だからきっと、あのひどくリアルで奇妙な光景は、彼女の能力がなんらかの形でルカに見せつけた、誰かの思い出なのだろう。
そう思わなければ気味が悪かった。
まるで知らないうちに頭の中から記憶が抜け落ちているようで。それにしては今まで生きてきた人生の中で、記憶の欠落など一片たりとも見つけられないのだから。
「ニノン」
「ん?」
隣を歩いていた毒々しい花のような模様の傘が、わずかに斜めに傾く。
「昨日の写真のことなんだけど」
「うん?」
「あれ、撮影したのが誰かってニノンは憶えてるのか?」
返答はすぐには返ってこなかった。
傘を打つ雨音がふっと静かになる。市街地が終わり、あたりは黒々とした木の生い茂る景観に変わった。

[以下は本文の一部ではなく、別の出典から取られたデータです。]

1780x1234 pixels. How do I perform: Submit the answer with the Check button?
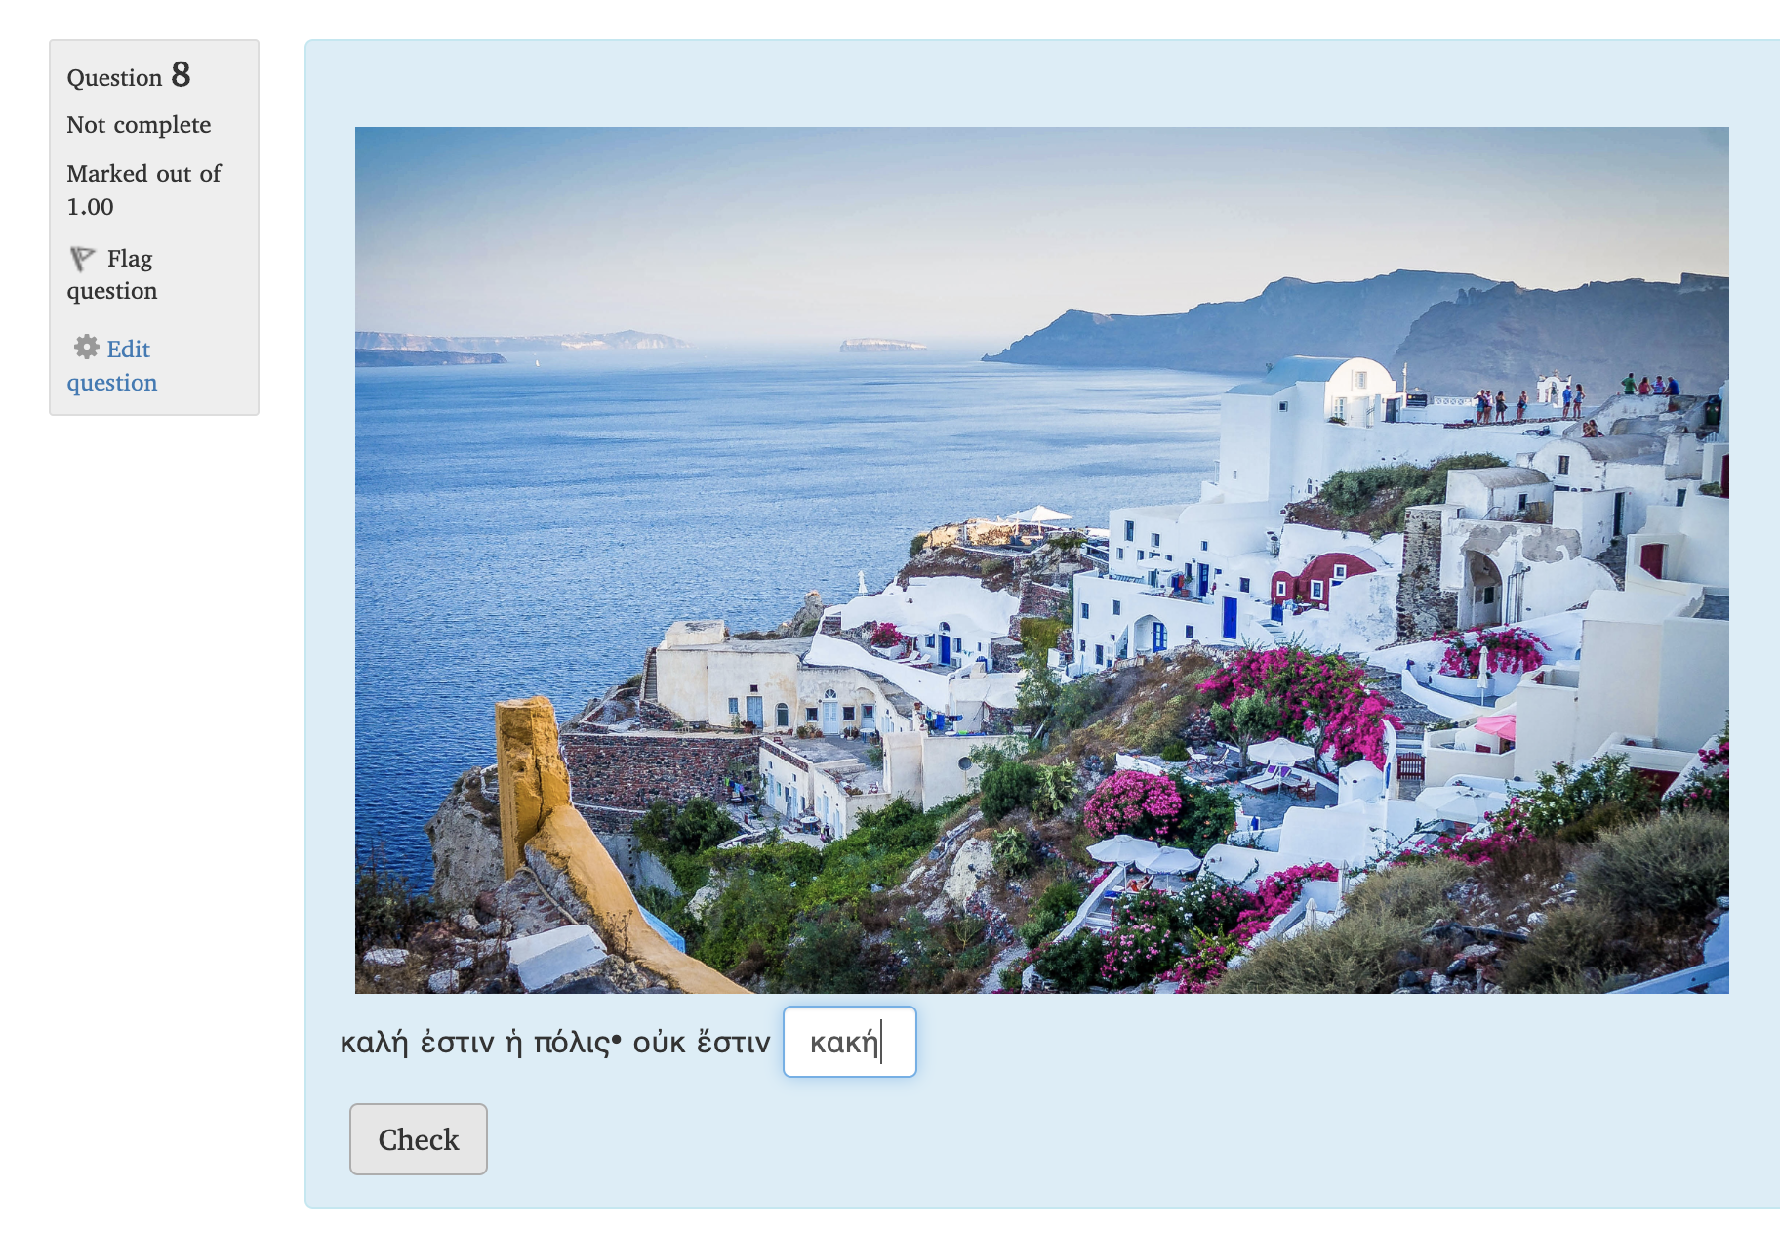click(x=418, y=1139)
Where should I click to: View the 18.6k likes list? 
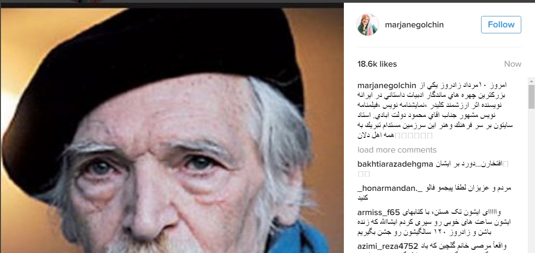coord(377,64)
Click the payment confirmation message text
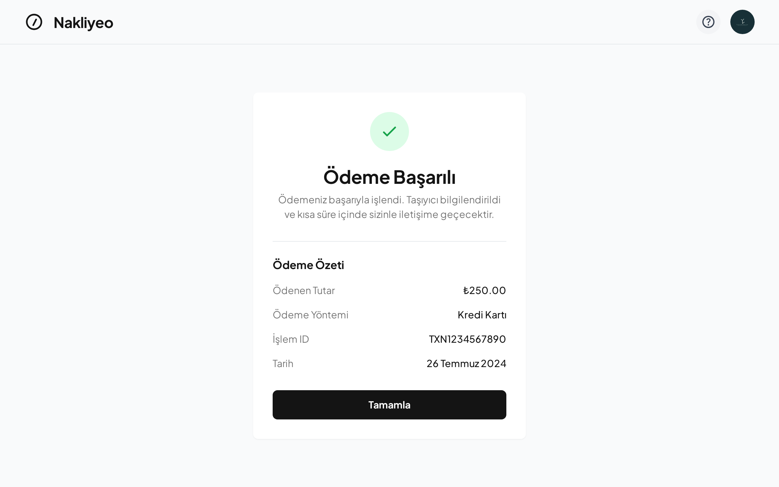Image resolution: width=779 pixels, height=487 pixels. click(x=389, y=207)
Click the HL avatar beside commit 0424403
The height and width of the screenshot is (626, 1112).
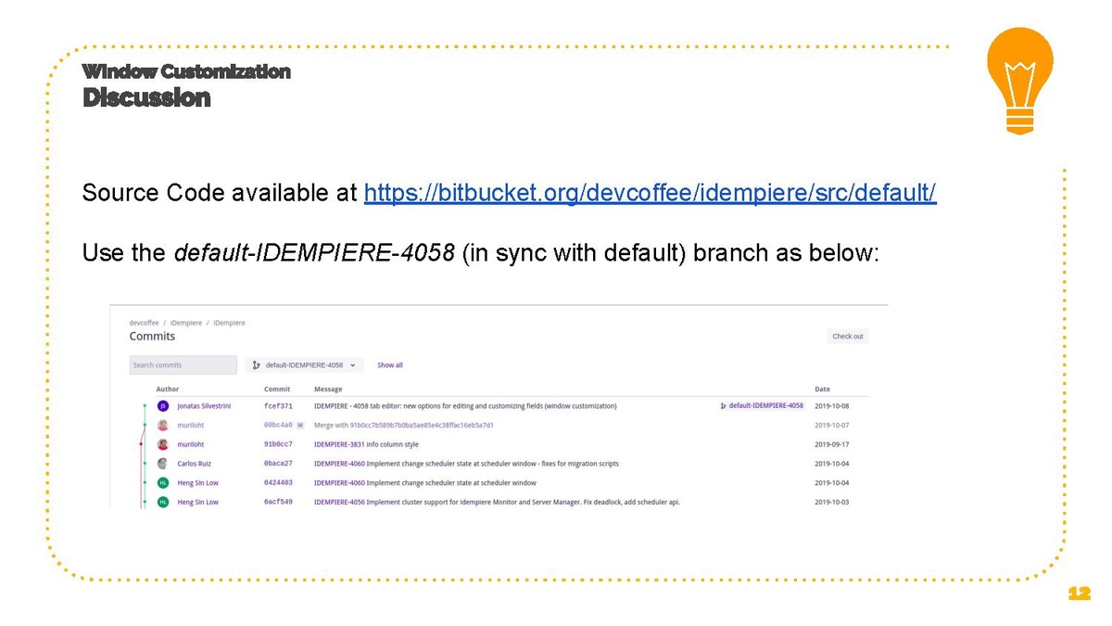[x=163, y=483]
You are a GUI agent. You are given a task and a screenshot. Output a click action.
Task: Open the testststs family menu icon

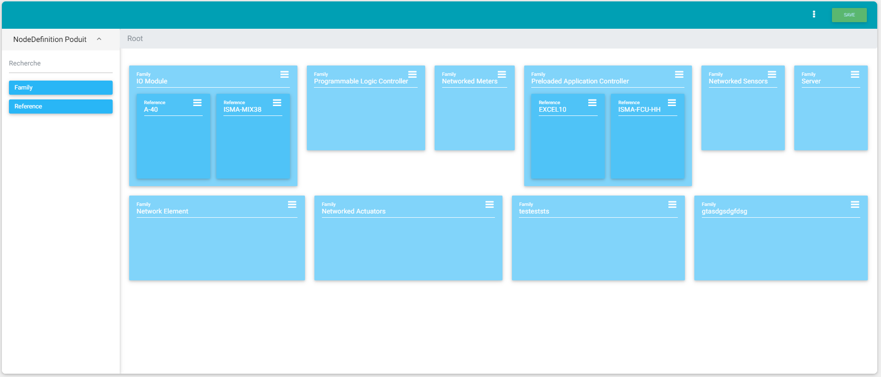pyautogui.click(x=672, y=205)
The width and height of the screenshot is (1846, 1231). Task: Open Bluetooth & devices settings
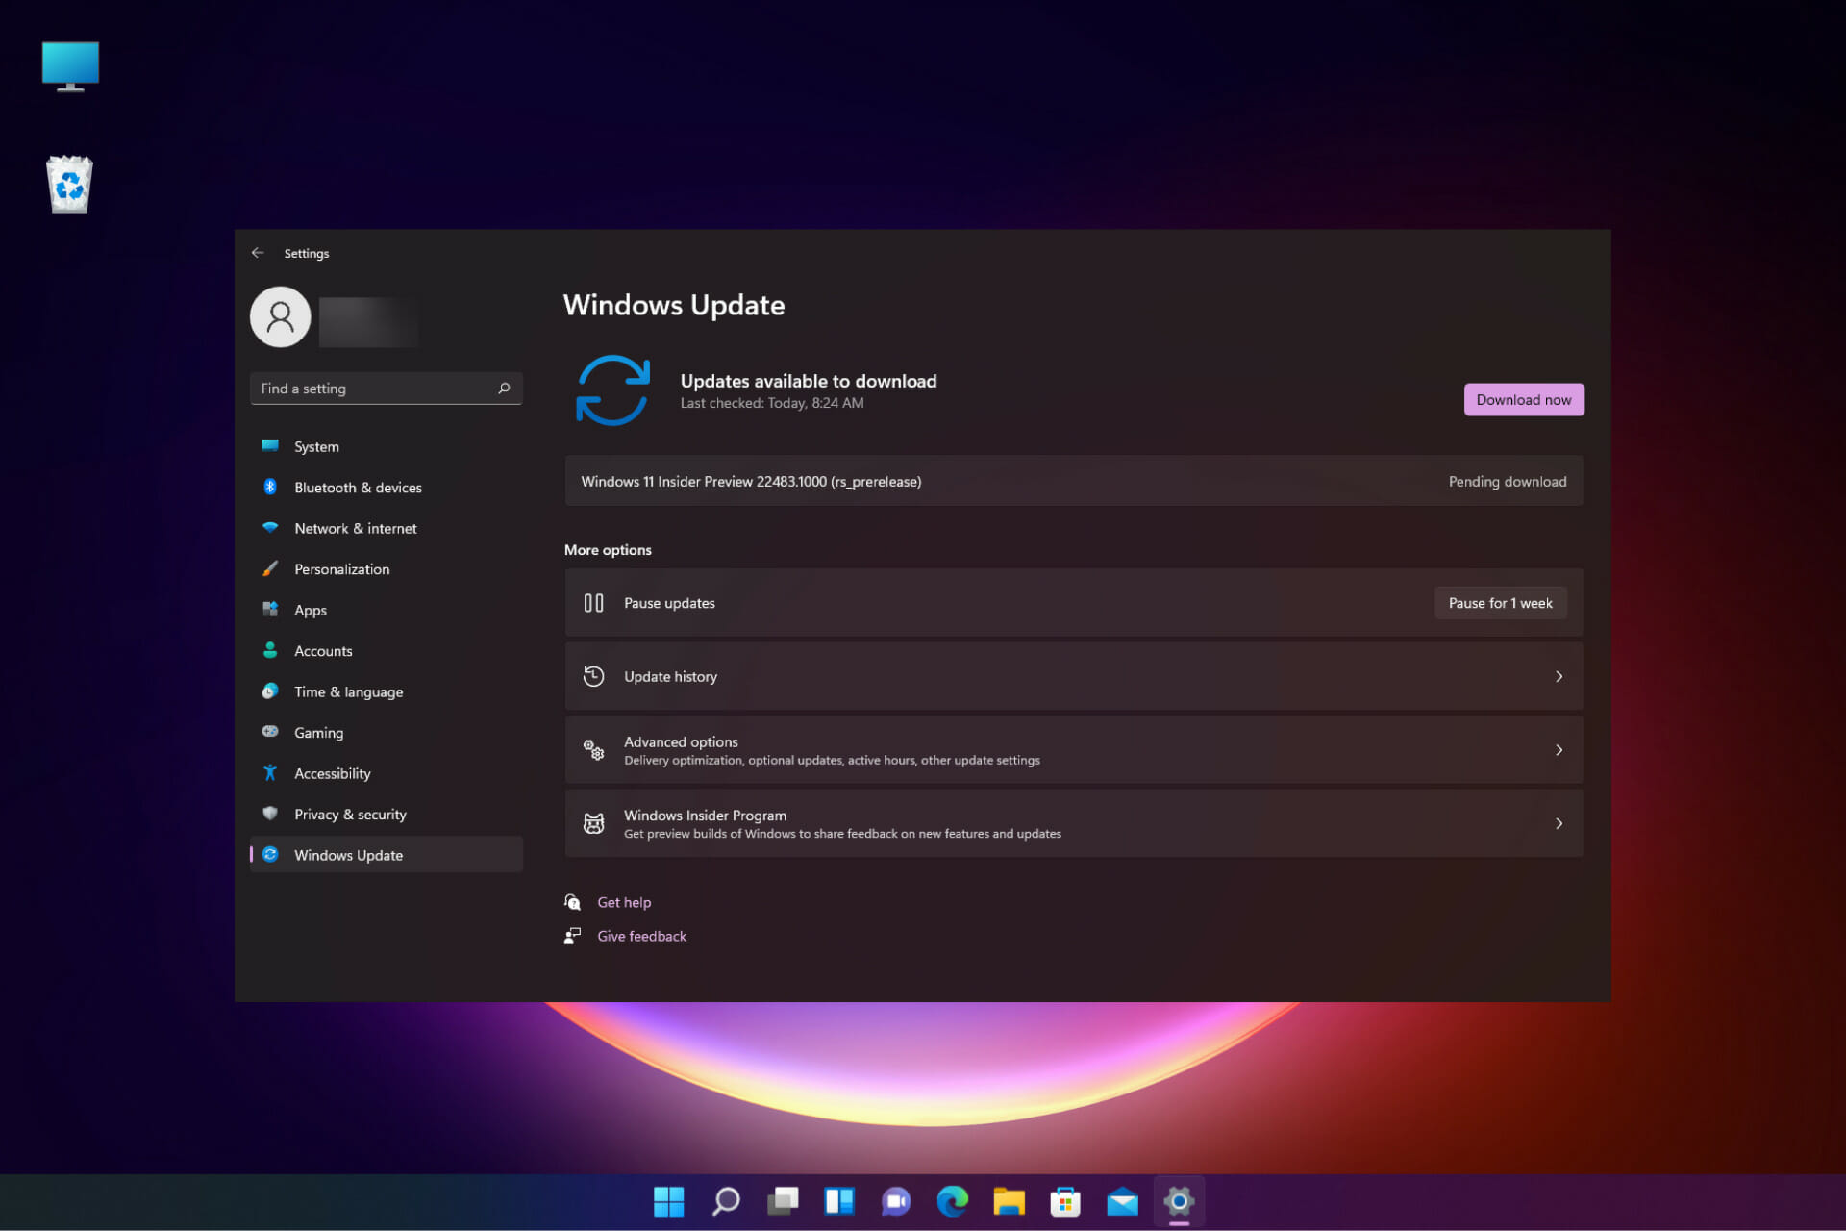pos(357,487)
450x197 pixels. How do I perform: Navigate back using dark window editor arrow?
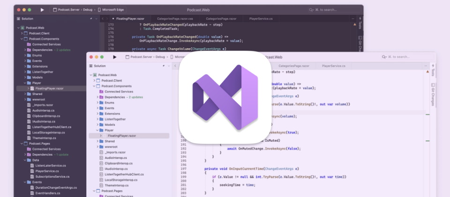[x=103, y=19]
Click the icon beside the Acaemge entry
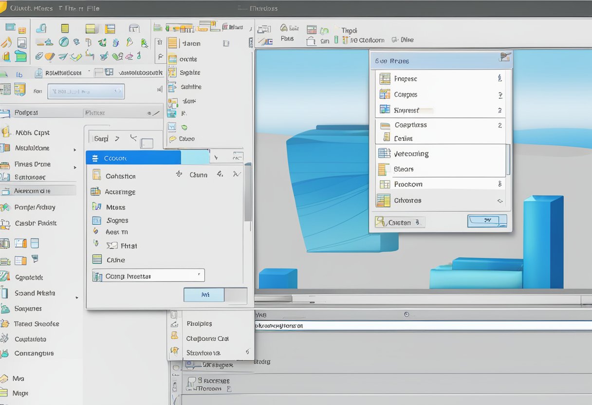Viewport: 592px width, 405px height. (95, 192)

聞こえなかったのだろうか、とルカが再び口を開きかけた時。
「どうしてそれが気になったの?」
思わぬ質問返しにあい、ルカは「え」と中途半端に口を開けた。
「ルカ、なにか思い当たることでもあるの……?」
傘の下から覗く紫色の瞳に揺らぐのは……期待?
一体なんの?
「いや、その人に会えたら何か話が聞けるんじゃないかって思ったんだけど」
もちろんそれもあるのだが、本音を言えば頭の中で渦巻く霧を晴らしてしまいたいという気持ちが強い。ルカはちらりと隣に視線を送ってみたが、ニノンの顔はすっかり傘に隠されてしまっている。
「どうかな」
「え?」
返ってきたのがトーンの低い声だったから、ルカは少しだけ驚いた。どうかな、と言ったように聞こえたが、雨の音が混じってはっきりとしない。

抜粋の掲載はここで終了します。